Marie n'avançait pas, ni Lucie non plus.

—Elle était faite pour avoir aussi de beaux habits, dit la nourrice d'un air un peu piqué; mais que pouvait de plus une pauvre femme comme moi! Madame d'Aubecourt se hâta de répondre à la nourrice que toute la famille lui avait beaucoup d'obligations. Lucie, sur un signe de sa mère, avait été, en rougissant, embrasser sa cousine. Ce n'était pas par hauteur qu'elle avait tardé d'abord; mais l'idée d'avoir une cousine paysanne l'étonnait beaucoup, et tout ce qui l'étonnait l'embarrassait. Marie, aussi étonnée qu'elle, s'était laissé embrasser sans remuer et sans le lui rendre. Madame d'Aubecourt la prit par la main, l'attira vers elle avec bonté, et remarqua combien elle ressemblait à son père. La ressemblance, en effet, était frappante. Marie était fort jolie, elle avait de beaux yeux noirs très-vifs, et en même temps très-doux, quoique les habitudes de son éducation donnassent de la brusquerie à ses manières; elle avait des dents charmantes, et aurait eu un joli sourire s'il n'eût été gâté par la gaucherie, l'embarras et l'habitude des mouvements forts; son teint un peu hâlé était animé et brillant de santé; elle était bien faite, grande pour son âge; et si elle ne s'était pas tenue si mal, elle aurait eu de la noblesse sous ses habits grossiers. Il fut impossible de lui faire lever la tête ni répondre un mot aux questions de madame d'Aubecourt.
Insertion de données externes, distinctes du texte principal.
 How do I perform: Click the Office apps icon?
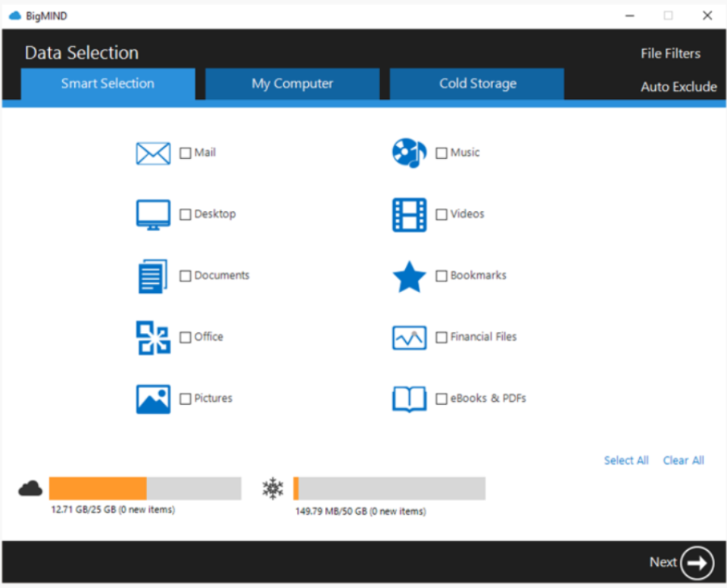pos(153,337)
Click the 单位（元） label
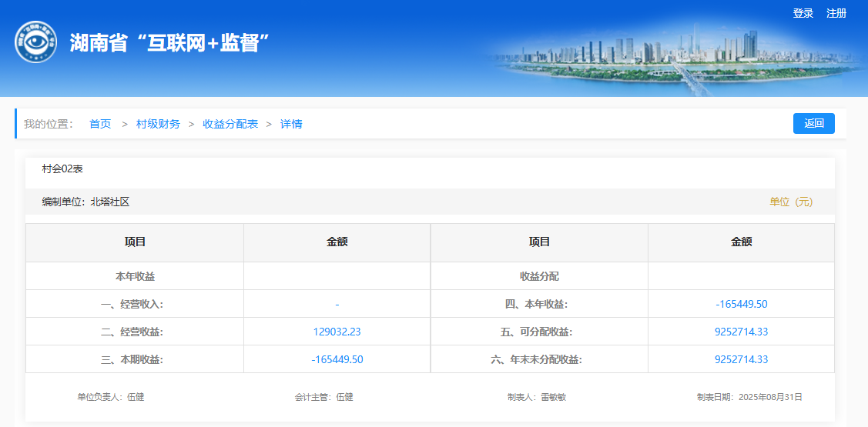Viewport: 868px width, 427px height. [x=791, y=202]
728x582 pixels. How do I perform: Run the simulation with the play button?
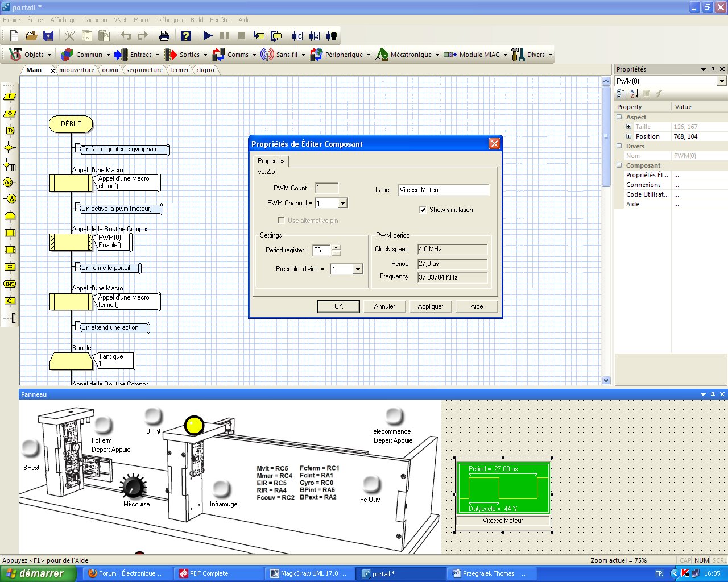pos(207,36)
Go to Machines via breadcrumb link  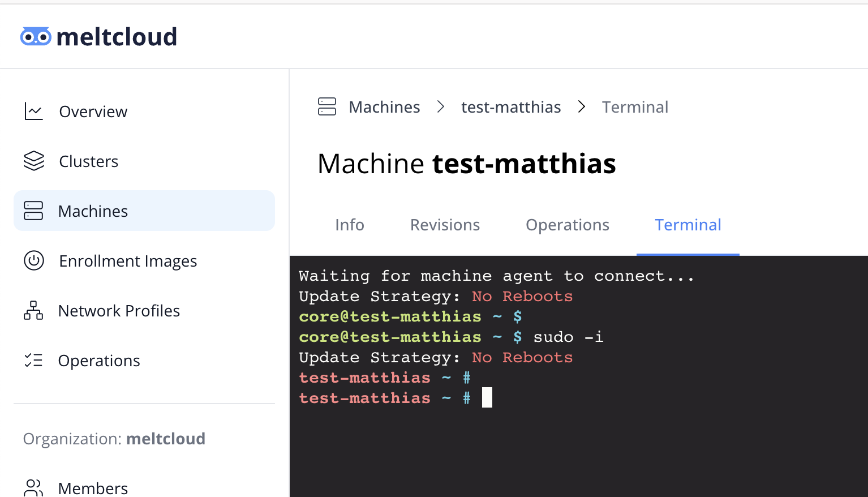(x=384, y=107)
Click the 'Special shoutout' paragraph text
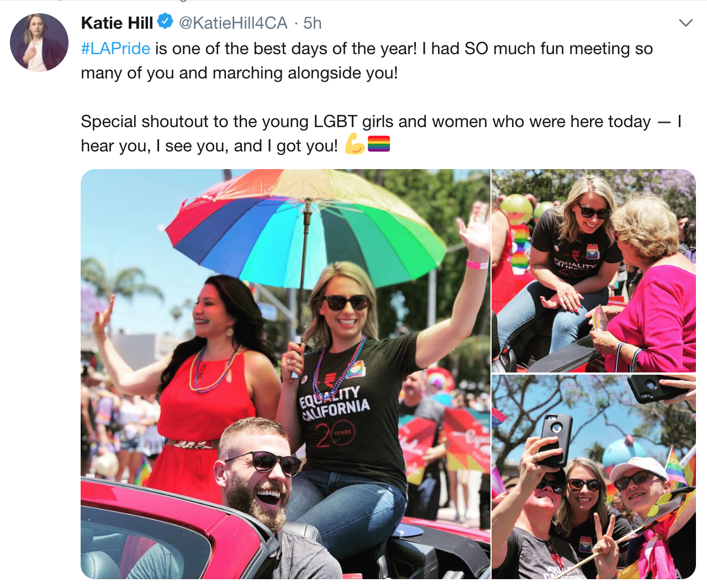Viewport: 707px width, 588px height. tap(381, 134)
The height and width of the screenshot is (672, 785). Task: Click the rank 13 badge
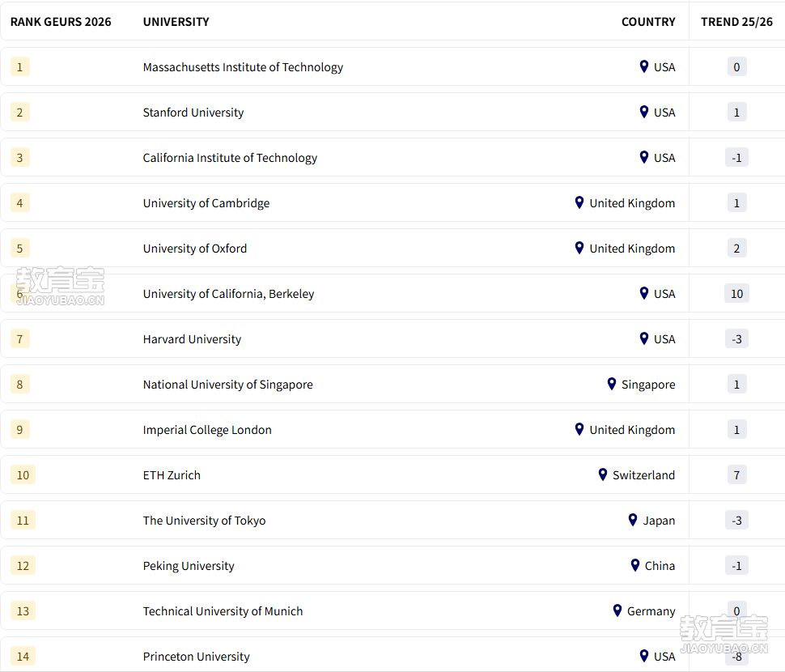[x=23, y=611]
La nourrice se désolait:

—Elle est comme ça, disait-elle; si elle s'est fourré quelque chose dans la tête, vous ne l'en feriez pas sortir; et elle se mit à crier pour gronder Marie, à qui cela ne parut pas faire la moindre impression. Madame d'Aubecourt excusa Marie sur son embarras, et dit qu'elle avait l'air doux; alors la nourrice se mit à faire son éloge avec autant de chaleur qu'elle en avait apporté à se fâcher contre elle. Marie souriait et la regardait avec amitié, mais toujours sans rien dire et sans remuer de sa place.

Madame d'Aubecourt promit à la nourrice qu'elle entendrait bientôt parler d'elle, et emporta les papiers de Marie, qu'elle lui confia avec un peu de peine. Madame d'Aubecourt était bien sûre qu'elle parviendrait à engager son beau-père à la recevoir chez lui; il était le plus proche parent qu'elle eût en France, et il était bien impossible qu'il ne sentît pas ce que le devoir lui prescrivait à son égard; mais elle savait quelle contrariété cela lui causerait. Ses enfants ne parlèrent d'autre chose pendant leur retour à Guicheville. M. d'Aubecourt attendait avec quelqu'inquiétude le résultat de la visite: il n'y avait rien à opposer aux preuves qu'on lui apportait; cependant il dit qu'il lui fallait encore des renseignements. Madame d'Aubecourt écrivit à tous ceux qui pouvaient lui en donner: ils furent tous conformes aux premiers; il n'y eut plus moyen de douter que Marie ne fût véritablement Adélaïde d'Orly. Alors M. d'Aubecourt dit:

—Je verrai.

Mais la nourrice s'étant sentie plus mal et n'entendant pas parler de madame d'Aubecourt, qu'un gros rhume avait empêché de l'aller voir, fit écrire à M. d'Aubecourt par le maire; on avait su aussi, depuis qu'on parlait de Marie dans le château, combien dans le pays on murmurait de ce que M. d'Aubecourt avait abandonné sa petite-nièce. La visite de madame d'Aubecourt chez la nourrice avait répandu le bruit qu'il allait enfin la recueillir. M. d'Aubecourt en entendait parler au régisseur, au curé, et surtout à mademoiselle Raymond, à qui cela donnait beaucoup d'humeur, et qui par cette raison en parlait tous les jours. M. d'Aubecourt, pour se débarrasser d'une chose qui le tourmentait, donna son consentement dans un moment d'impatience, et madame d'Aubecourt se hâta d'en profiter. La situation de Marie l'inquiétait véritablement, et elle s'affligeait de tout ce temps non-seulement perdu pour son éducation, mais employé à en recevoir une mauvaise.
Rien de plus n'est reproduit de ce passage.